The new report—Opportunity, Responsibility, and Security—is far more problematic than the earlier volume. If the 1987 report reflected the optimistic age of Reagan, the new volume is written in the sour era of Obama and Trump. In addition, the new volume is a joint venture between AEi and the Brookings Institution. I know the work of two of the three Brookings scholars on the panel—Ron Haskins and Stuart Butler[1]—and these are indeed well qualified experts. (I’m not familiar with the work of the third Brookings fellow on the panel, Richard Reeves.)

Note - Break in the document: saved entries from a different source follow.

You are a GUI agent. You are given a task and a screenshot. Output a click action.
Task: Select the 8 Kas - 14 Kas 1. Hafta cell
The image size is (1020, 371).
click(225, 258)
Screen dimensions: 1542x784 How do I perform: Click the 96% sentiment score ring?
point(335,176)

Two of AEI’s leading experts on poverty—Charles Murray and Nicholas Eberstadt—are, for some reason, not part of the panel. Their absence ensures that Opportunity, Responsibility, and Security is a center-left document that reads as if the liberals on the panel agreed to support the importance of two-parent families in return for the conservatives agreeing to support an ever-expanding welfare state. This ensured that the left won the argument.

For a report that stresses the importance of work, it is curious that we do not know who actually wrote the report. Nor are any editors or research assistants credited. Don’t AEI and Brookings believe the efforts of their support staff should be recognized?

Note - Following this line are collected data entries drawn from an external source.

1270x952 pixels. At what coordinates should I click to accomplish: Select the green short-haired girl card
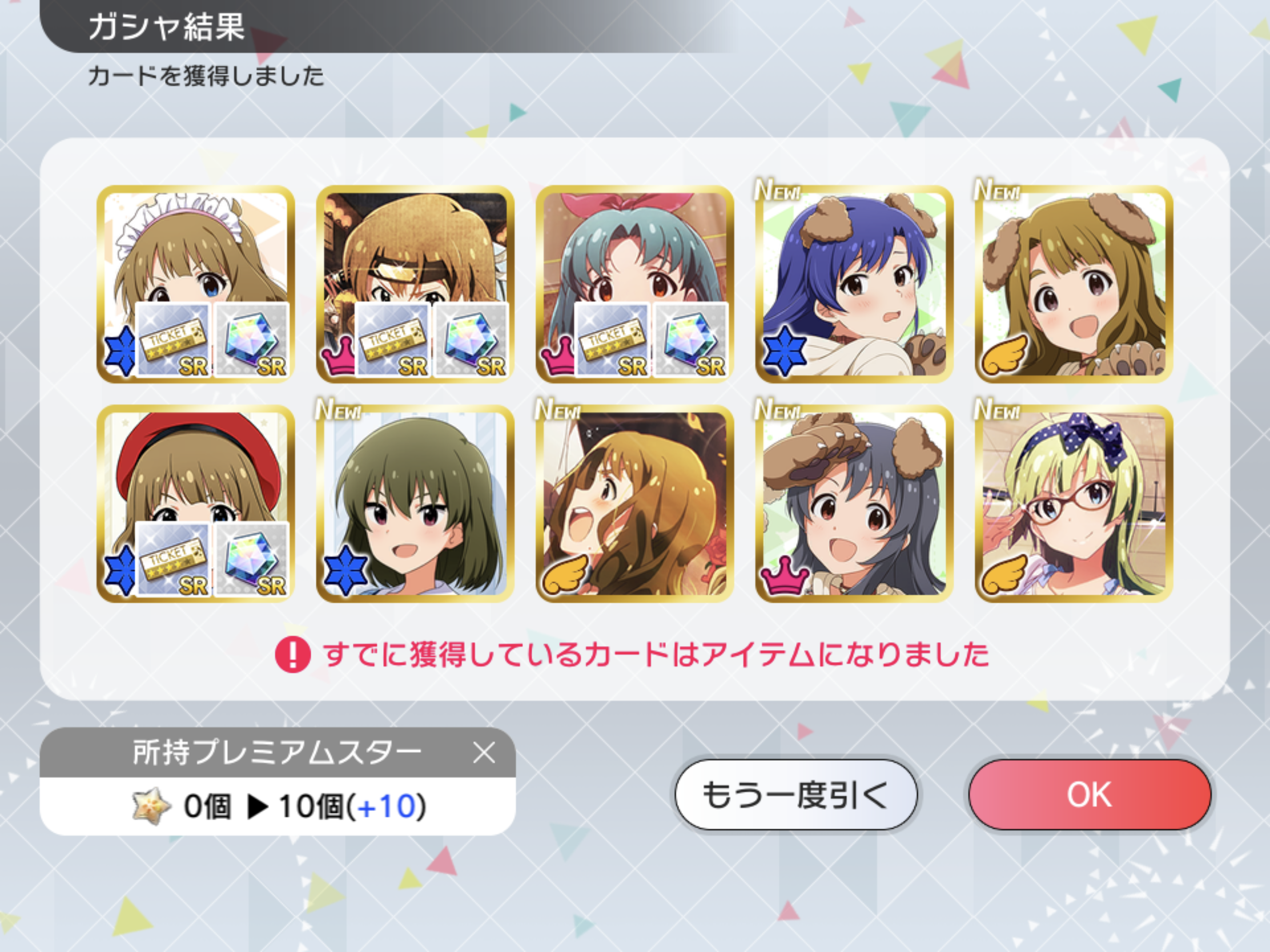click(x=415, y=503)
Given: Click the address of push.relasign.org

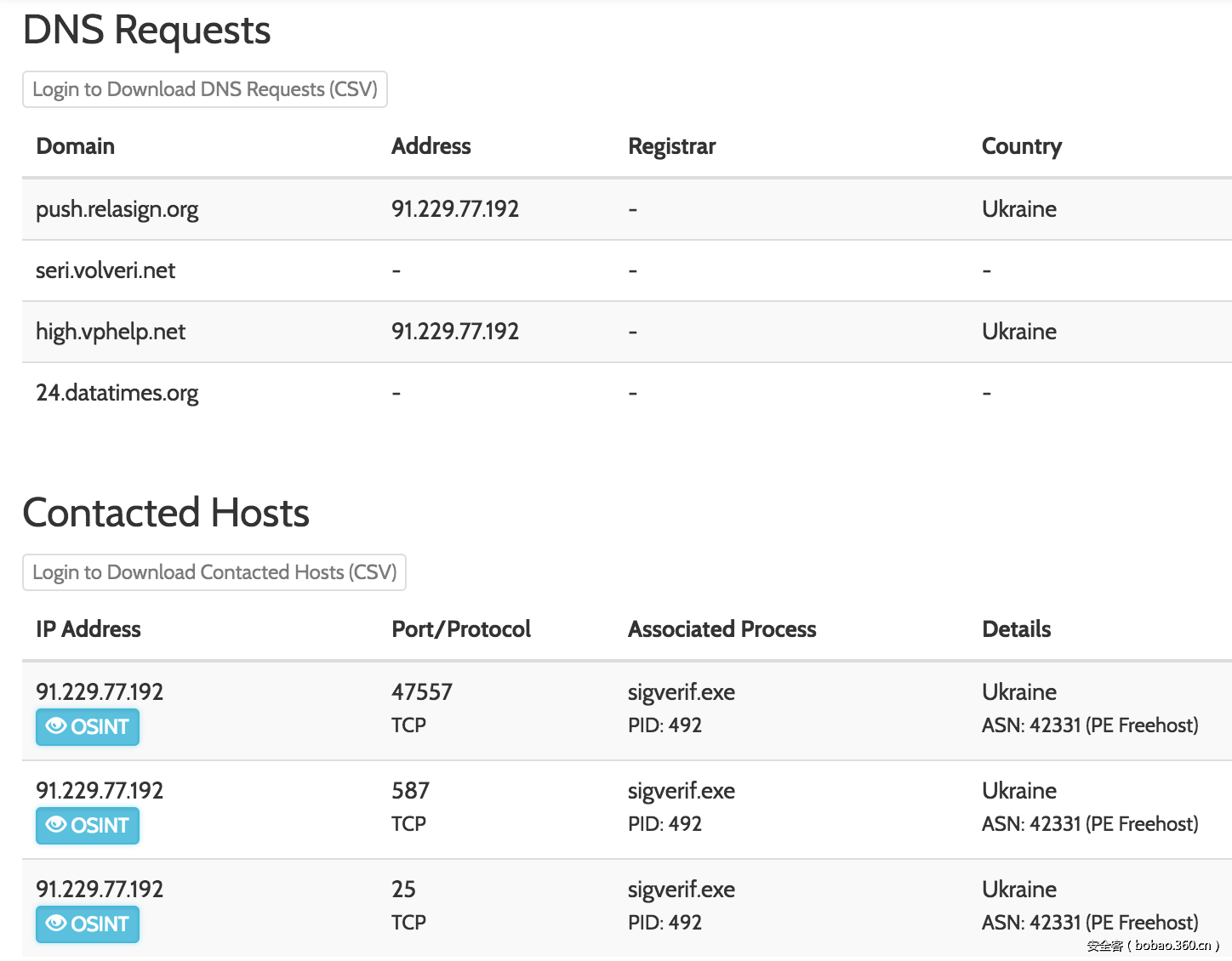Looking at the screenshot, I should click(455, 209).
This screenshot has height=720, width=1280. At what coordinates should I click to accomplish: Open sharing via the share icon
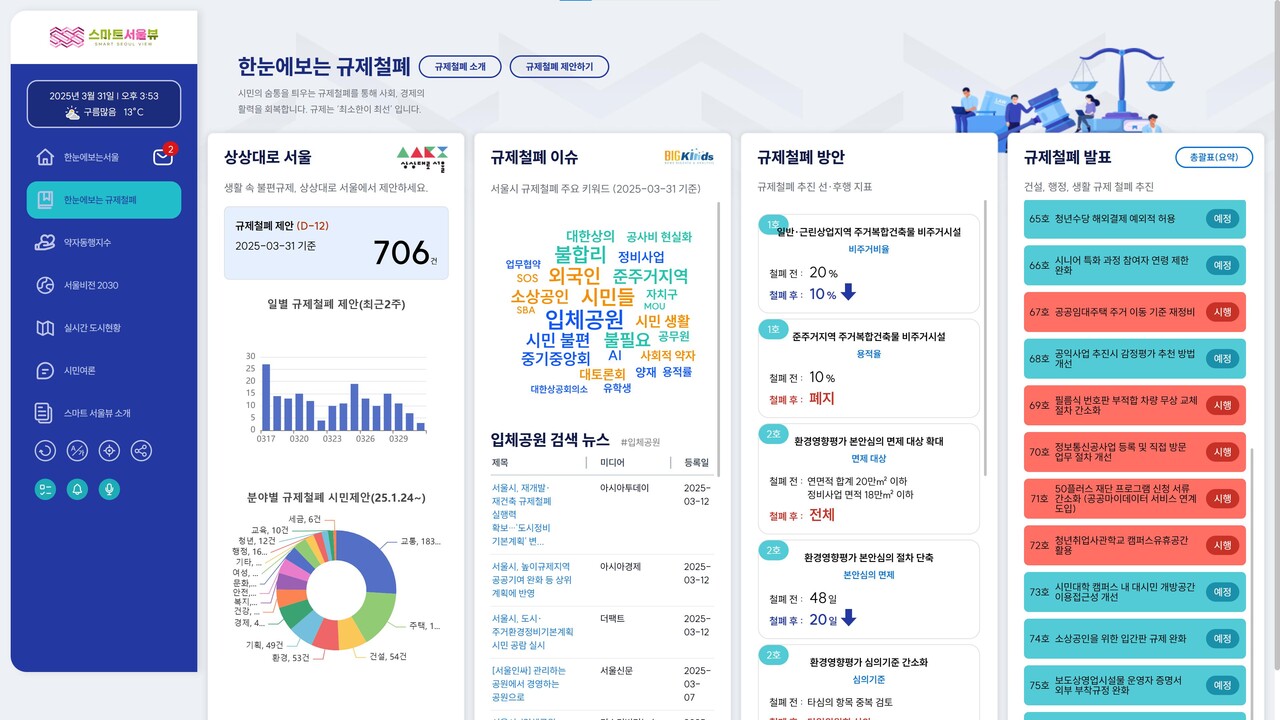(x=141, y=450)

There are also phrases that are troubling. At one point we are told that some members of the panel “identify as conservatives.” An editor should have taken out his or her blue pencil at that phrase. People are conservatives or liberals; they don’t “identify ”as conservatives

Those of us mossbacks who grumbled when “virtues” was replaced with “values” learn from this report that we can’t refer to people’s “values” anymore. The phrase used in this report is “cultural norms.”

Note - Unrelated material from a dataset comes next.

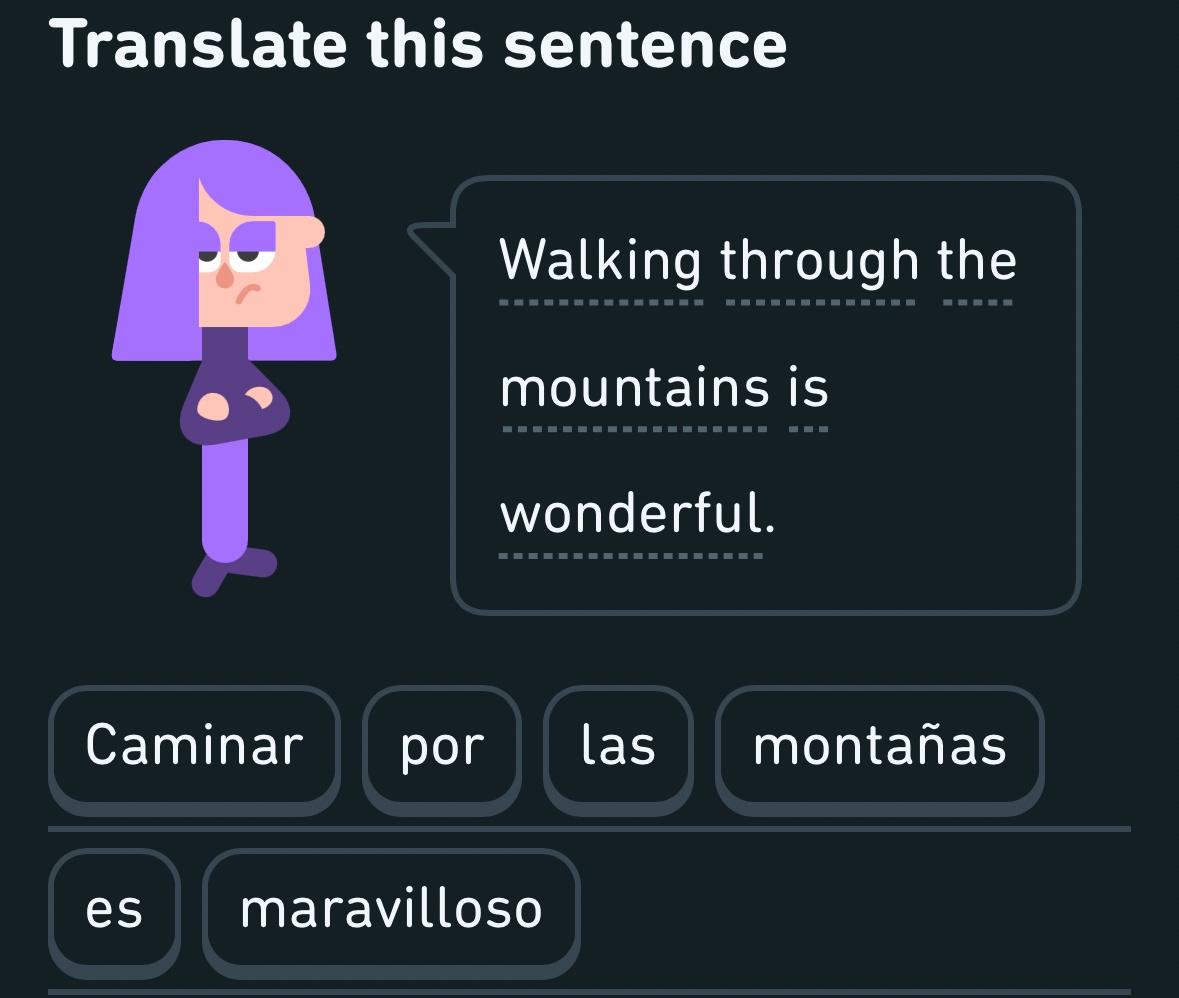The width and height of the screenshot is (1179, 998).
Task: Choose the 'montañas' word tile
Action: 879,746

Perhaps the best chapter concerns the evidence about changes in poverty over the past decades. The unambiguous evidence is that the marriage rate is steadily falling and that workers with less than a college education have seen their wages stagnate or fall, especially when compared with workers with advanced degrees.

The evidence of how many people in the U.S. live in poverty is more ambiguous.

The official rate has flatlined, stating that somewhere between 14 and 15 percent of Americans are poor since the 1960s. But an index created by Bruce Meyer of the University of Chicago and James Sullivan of Notre Dame, which looks at how much people consume, says that by their measure, the percentage of poor Americans has fallen from 16 percent in 1972 to 4.5 percent today. According to Meyer and Sullivan, the Earned Income Tax Credit has played a key role in steadily falling poverty rates.

As for the panel’s recommendations, they tend towards moderate statism. For example, the chapter on the importance of family repeatedly says, correctly, that the government shouldn’t be a parent, but then advocates that government should be a “guide,” as in this phrase:

“The government isn’t an effective parent, and shouldn’t dictate to parents how to raise a child. But government can paly a role, almost always through a third party receiving government funding, on the practices and skills that fit best with the high aspirations that parents hold for their children.”

So government can’t be a parent, but it can fund nonprofits that can act like parents.

In the area of work, the panelists realize that existing job training programs do little good but think that better ones can be devised. But the panelists—six of whom hold endowed chairs at universities and two that hold endowed chairs at think tanks—largely ignore the transition of the labor market into the “gig economy,” and have nothing to say about how to encourage entrepreneurship and job creation. It may be, as Financial Times columnist Tim Harford argues, that independent contractors need some, but not all, of the protections provided full-time workers. But to ignore the devolution of the full time labor force is a mistake.

On education, the panelists ignore something with which I thought everyone agreed—namely that children should learn to read, write, count, and respect their teachers, and schools were doing a poor job at this. Instead, they are in favor of something called “social-emotional learning,” which they never define, but which they think is terribly important. They also call for seeing “the school as a hub for a range of health, social, and other services in addition to teaching,” which was a goal the Great Society tried—and failed—to achieve. (See Daniel Patrick Moynihan’s Maximum Feasible Misunderstanding for insights into this particular policy failure.)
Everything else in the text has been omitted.